Jerry Fodor, o crítico persistente do neodarwinismo

quinta-feira, dezembro 14, 2017

Postscript

Jerry Fodor’s Enduring Critique of Neo-Darwinism

By Stephen Metcalf December 12, 2017

The philosopher Jerry Fodor was important for the same reason you’ve probably never heard of him: he was unimpressed, to put it politely, by the intellectual trends of the day. His focus was the philosophy of the mind, and he regarded much of what went on in brain labs as make-work. “If the mind happens in space at all, it happens somewhere north of the neck,” he wrote in The London Review of Books, in 1999. “What exactly turns on knowing how far north?” Fodor was indifferent to recent developments in European thought—everything since Kant, more or less. But he was that rare thing, a man who could lift your spirits while derogating your world view. When he died, last month, philosophy Twitter filled with variations of the same sentiment: I loved Jerry, even though he was wrong about everything.
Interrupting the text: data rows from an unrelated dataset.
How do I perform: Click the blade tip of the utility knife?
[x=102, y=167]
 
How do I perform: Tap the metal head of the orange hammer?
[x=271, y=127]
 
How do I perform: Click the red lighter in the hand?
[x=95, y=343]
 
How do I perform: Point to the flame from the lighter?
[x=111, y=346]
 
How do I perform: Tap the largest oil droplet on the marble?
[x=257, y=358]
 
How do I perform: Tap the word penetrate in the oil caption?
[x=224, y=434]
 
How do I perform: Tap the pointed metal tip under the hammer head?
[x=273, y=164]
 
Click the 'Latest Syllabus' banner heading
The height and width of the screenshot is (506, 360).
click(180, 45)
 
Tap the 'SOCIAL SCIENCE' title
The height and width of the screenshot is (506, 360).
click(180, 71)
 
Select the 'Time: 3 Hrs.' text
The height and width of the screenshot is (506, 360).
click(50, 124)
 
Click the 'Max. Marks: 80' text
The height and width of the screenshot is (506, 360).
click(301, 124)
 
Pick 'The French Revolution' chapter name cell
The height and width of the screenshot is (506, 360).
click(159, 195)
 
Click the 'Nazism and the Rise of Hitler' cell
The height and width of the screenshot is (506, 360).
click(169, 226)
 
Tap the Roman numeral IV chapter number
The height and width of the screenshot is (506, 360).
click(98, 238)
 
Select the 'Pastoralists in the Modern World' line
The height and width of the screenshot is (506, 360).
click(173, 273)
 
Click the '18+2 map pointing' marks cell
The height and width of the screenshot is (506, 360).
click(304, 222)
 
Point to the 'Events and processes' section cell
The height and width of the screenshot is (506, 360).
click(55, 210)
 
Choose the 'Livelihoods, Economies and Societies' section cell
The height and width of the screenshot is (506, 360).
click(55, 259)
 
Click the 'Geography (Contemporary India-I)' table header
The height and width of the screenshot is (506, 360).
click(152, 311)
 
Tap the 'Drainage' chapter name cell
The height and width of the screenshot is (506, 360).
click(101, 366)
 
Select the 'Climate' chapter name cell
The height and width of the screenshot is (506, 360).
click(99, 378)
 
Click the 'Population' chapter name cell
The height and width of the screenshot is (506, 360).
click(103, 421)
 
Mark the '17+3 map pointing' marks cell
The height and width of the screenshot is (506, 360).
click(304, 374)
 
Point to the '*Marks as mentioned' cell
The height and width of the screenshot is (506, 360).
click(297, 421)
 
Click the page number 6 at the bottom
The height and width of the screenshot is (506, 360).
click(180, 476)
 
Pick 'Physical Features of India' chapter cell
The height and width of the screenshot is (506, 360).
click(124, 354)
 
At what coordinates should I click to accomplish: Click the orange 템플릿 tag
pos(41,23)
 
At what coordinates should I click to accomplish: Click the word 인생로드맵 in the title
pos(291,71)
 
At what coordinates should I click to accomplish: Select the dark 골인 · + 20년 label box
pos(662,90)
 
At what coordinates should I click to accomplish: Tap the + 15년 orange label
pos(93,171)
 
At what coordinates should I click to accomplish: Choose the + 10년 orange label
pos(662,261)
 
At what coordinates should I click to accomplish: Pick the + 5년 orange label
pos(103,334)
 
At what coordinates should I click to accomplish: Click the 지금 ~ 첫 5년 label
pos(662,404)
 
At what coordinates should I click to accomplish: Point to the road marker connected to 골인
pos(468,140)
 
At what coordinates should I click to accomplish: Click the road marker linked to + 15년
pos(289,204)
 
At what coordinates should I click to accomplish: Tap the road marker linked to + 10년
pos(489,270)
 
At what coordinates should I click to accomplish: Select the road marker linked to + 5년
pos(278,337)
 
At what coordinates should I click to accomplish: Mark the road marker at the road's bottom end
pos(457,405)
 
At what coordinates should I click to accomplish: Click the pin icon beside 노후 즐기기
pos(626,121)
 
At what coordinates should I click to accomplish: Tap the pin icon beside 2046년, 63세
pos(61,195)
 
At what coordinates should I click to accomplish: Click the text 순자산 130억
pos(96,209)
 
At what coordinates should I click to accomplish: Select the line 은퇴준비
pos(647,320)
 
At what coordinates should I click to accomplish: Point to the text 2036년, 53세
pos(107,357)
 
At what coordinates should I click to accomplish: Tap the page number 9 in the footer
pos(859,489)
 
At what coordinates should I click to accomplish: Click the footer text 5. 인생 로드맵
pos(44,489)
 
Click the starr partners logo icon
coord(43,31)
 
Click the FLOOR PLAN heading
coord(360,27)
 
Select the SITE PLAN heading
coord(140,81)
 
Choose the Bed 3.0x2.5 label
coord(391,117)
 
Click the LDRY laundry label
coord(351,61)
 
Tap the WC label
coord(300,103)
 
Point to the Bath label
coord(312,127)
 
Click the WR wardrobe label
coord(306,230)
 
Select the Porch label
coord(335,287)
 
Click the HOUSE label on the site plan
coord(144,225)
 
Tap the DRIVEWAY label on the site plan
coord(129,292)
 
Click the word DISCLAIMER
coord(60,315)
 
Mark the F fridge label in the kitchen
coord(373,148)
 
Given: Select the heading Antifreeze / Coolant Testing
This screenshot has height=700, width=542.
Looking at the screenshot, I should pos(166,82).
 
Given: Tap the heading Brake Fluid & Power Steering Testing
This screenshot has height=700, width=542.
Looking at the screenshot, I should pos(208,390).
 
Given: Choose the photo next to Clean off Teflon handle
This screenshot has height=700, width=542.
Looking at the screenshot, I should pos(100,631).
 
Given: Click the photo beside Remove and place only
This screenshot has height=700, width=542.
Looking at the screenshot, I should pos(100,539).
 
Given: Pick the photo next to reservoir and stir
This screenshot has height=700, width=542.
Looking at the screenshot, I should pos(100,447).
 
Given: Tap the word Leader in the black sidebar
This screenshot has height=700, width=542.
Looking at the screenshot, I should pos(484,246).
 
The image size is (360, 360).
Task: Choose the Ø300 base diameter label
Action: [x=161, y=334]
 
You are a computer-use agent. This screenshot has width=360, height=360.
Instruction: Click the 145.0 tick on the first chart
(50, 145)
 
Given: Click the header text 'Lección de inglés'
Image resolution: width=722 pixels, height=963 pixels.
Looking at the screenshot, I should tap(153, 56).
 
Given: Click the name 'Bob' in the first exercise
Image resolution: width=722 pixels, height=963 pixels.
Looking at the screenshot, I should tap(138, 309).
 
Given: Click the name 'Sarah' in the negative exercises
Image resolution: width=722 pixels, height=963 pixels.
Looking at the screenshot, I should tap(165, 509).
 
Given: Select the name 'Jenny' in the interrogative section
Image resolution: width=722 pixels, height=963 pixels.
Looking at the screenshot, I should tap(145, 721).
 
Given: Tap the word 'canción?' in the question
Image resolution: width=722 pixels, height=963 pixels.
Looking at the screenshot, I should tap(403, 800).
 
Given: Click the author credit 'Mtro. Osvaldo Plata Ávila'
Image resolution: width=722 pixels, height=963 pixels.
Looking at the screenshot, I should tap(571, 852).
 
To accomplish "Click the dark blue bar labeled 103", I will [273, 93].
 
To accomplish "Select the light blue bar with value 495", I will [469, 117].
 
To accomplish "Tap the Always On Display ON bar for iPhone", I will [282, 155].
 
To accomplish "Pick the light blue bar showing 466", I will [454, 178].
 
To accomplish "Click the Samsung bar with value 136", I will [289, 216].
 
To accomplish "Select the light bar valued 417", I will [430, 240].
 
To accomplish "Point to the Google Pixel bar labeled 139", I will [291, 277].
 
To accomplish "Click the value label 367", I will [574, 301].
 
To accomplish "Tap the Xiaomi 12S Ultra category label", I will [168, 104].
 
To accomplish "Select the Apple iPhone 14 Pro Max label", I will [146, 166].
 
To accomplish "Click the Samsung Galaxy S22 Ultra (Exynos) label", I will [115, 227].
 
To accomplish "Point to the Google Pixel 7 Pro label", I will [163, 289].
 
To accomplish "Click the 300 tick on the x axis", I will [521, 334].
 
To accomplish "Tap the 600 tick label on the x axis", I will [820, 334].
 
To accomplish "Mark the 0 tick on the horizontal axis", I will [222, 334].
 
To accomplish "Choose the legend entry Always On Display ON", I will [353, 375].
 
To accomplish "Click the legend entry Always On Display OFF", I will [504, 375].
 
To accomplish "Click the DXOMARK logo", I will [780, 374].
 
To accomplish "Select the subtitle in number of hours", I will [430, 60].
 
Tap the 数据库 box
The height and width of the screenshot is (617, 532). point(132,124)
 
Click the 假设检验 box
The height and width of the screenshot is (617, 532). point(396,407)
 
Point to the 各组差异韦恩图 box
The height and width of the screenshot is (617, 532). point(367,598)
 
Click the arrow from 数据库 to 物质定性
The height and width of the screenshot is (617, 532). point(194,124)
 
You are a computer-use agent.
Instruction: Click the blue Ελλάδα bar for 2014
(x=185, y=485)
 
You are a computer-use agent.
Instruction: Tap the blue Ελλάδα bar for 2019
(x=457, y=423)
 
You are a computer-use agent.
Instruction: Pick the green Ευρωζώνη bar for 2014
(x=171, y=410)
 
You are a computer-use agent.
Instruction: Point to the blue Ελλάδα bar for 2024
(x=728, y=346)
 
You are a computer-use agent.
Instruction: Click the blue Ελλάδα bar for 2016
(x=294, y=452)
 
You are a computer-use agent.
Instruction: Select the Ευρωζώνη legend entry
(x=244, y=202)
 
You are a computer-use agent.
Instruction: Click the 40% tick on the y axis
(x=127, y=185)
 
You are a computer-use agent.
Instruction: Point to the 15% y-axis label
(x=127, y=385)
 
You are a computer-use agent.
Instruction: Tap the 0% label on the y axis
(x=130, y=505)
Fodor first made his name at M.I.T., in the sixties and seventies, by pioneering a theory of the mind. He offered an updated version of what is sometimes called, in philosophy survey courses, rationalism. He didn’t think it was possible that we started our lives as blank slates and acquired, through experience alone, our mental repertoires; combining aspects of Chomsky’s theory of linguistic innateness with Turing’s insights into mathematical computation, he argued that there had to be a prior, unacquired “language of thought”—the title of his career-making book—out of which everyday cognition emerges. In offering a naturalistic account of mental representations, he staked out a middle ground where nobody thought one was possible: between our ordinary (or “folk”) notions about our own psychology—the fact that people “account for their voluntary behavior by citing beliefs and desires they entertain”—and the neurophysiology of the brain.

As his career progressed, Fodor became a skeptic—but that doesn’t quite capture it. What do you get when you cross a unicorn with a gadfly? He became skeptical of his own earlier, more strictly modular thesis of the brain. Our reasoning is too holistic in its inferences for it to proceed solely from mechanical rule-following, he decided. “The moon looks bigger when it’s on the horizon; but I know perfectly well it’s not. My visual perception module gets fooled, but I don’t. The question is: who is this I?” (There is, as of yet, no A.I. for this I.) But nothing inspired his skepticism more than the current vogue for Charles Darwin—specifically, the fusion of evolutionary biology, Mendelian genetics, and cognitive neuroscience known as neo-Darwinism.

“Neo-Darwinism is taken as axiomatic,” he wrote in “What Darwin Got Wrong,” co-written with Massimo Piattelli-Palmarini, a cognitive scientist, and published in 2010. “It goes literally unquestioned. A view that looks to contradict it, either directly or by implication, is ipso facto rejected, however plausible it may otherwise seem.” Fodor thought that the neo-Darwinists had confused the loyalty oath of modernity—nature is without conscious design, species evolve over time, the emergence of Homo sapiens was without meaning or telos—with blind adherence to the fallacy known as “natural selection.” That species are a product of evolutionary descent was uncontroversial to Fodor, an avowed atheist; that the mechanism guiding the process was adaptation via a competition for survival—this, Fodor believed, had to be wrong.

Fodor attacked neo-Darwinism on a purely conceptual and scientific basis—its own turf, in other words. He thought that it suffered from a “free rider” problem: too many of our phenotypic traits have no discernible survival value, and therefore could not plausibly be interpreted as products of adaptation. “Selection theory cannot distinguish the trait upon which fitness is contingent from the trait that has no effect on fitness (and is merely a free rider),” he wrote. “Advertising to the contrary notwithstanding, natural selection can’t be a general mechanism that connects phenotypic variation with variation in fitness. So natural selection can’t be the mechanism of evolution.”

“What Darwin Got Wrong” was greeted with dismissive howls—and it is possible Fodor got the biology wrong. But he got the ideology exactly right. Fodor was interested in how the distinction between an adaptation and a free rider might apply to our own behavior. It seems obvious to us that the heart is for circulating blood and not for making thump-thump noises. (Fodor did not believe this for was defensible, either, but that is for another day.) Pumping is therefore an “adaptation,” the noise is a “free rider.” Is there really a bright sociobiological line dividing, say, the desire to mate for life from the urge to stray? The problem isn’t that drawing a line is hard; it’s that it’s too easy: you simply call the behavior you like an adaptation, the one you don’t like a free rider. Free to concoct a just-so story, you may now encode your own personal biases into something called “human nature.”
...

Read more here/Leia mais aqui: The New York Times 

+++++

Este blogger não viu este artigo do New York Times traduzido na Folha de São Paulo. Alguém viu? Por que será, hein??? Compreensível o silêncio da Folha de São Paulo - quando a questão é Darwin, a Grande Mídia adota o moto: Darwin locuta causa finita! Pobre jornalismo científico!!!